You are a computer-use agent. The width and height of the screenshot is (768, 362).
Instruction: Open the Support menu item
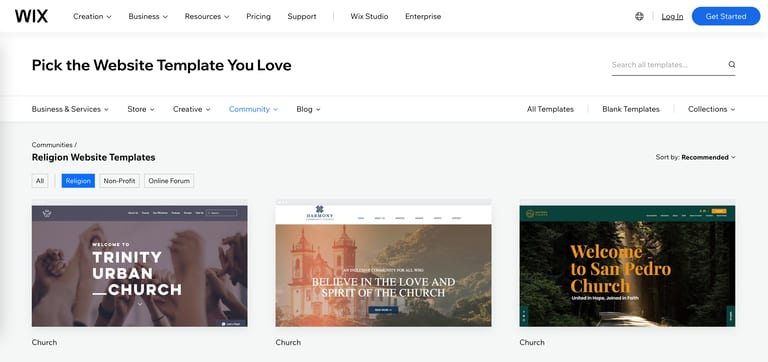(x=302, y=16)
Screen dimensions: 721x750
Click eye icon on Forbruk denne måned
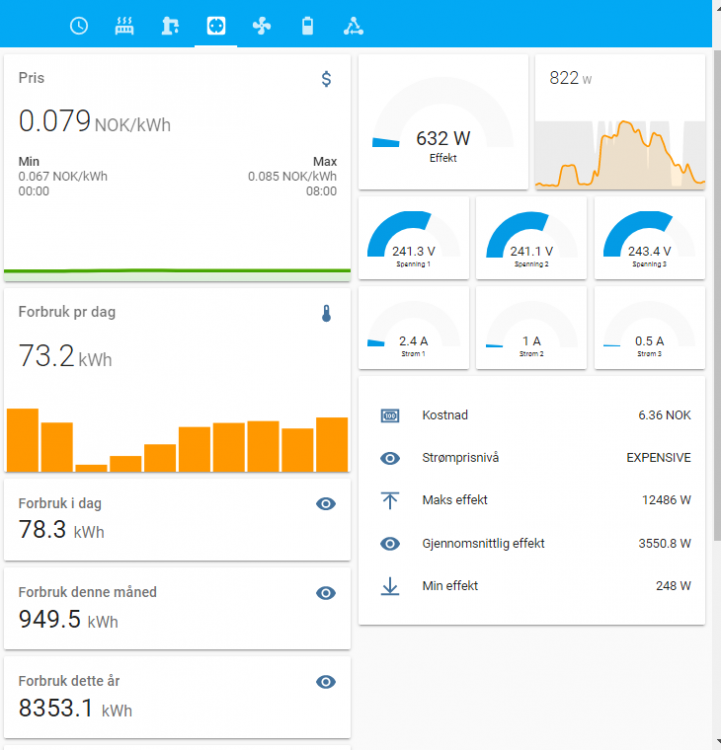(x=325, y=593)
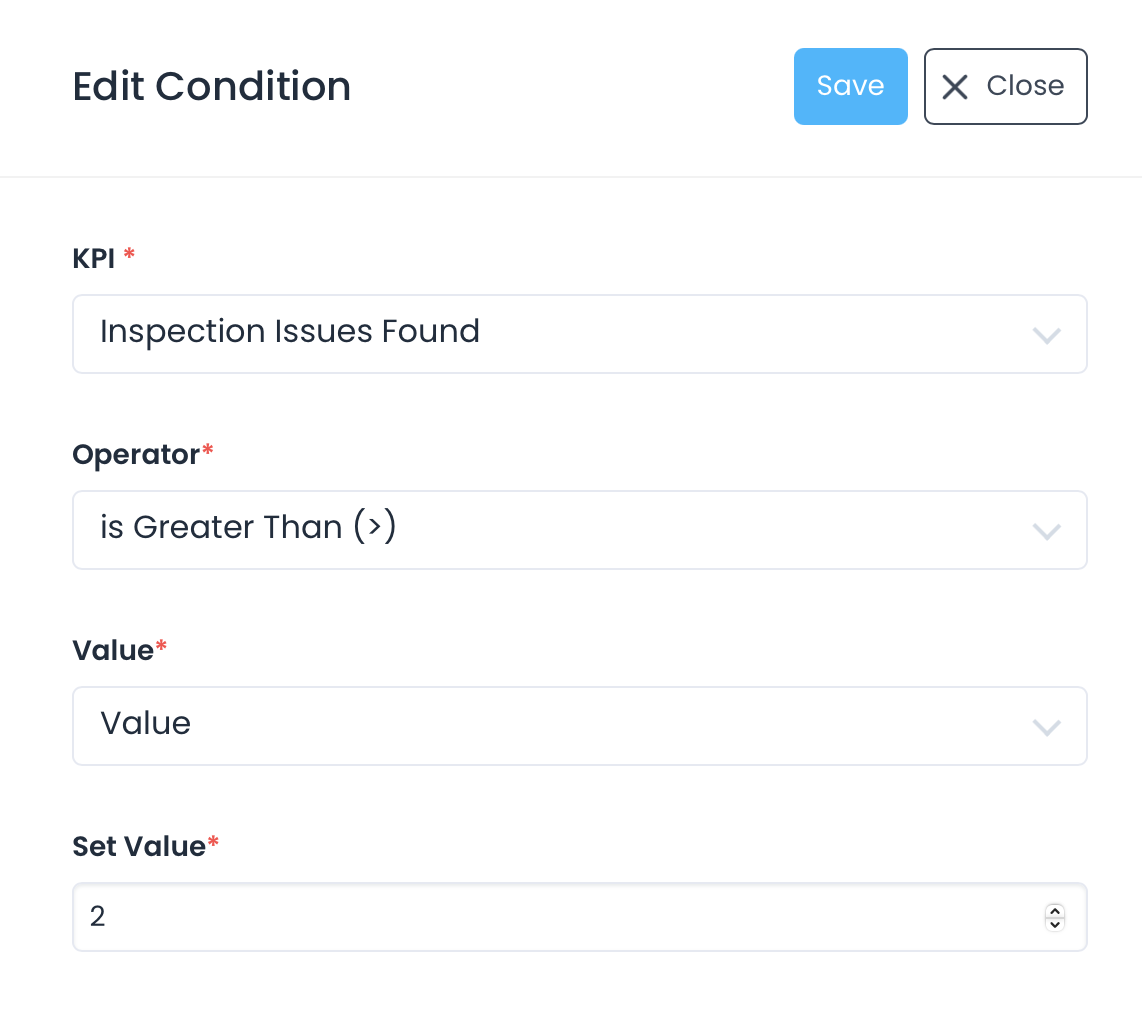This screenshot has height=1012, width=1142.
Task: Click the number 2 in Set Value
Action: tap(98, 917)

◆ Problem description: Could you write out the records exactly while omitting every picture?

◆ Your response:
You are a computer-use agent. The width and height of the screenshot is (768, 362).
Instruction: Open the Support menu item
(x=302, y=16)
Screen dimensions: 721x750
Click eye icon on Forbruk denne måned
(x=325, y=593)
This screenshot has height=1012, width=1142.
Task: Click the number 2 in Set Value
Action: tap(98, 917)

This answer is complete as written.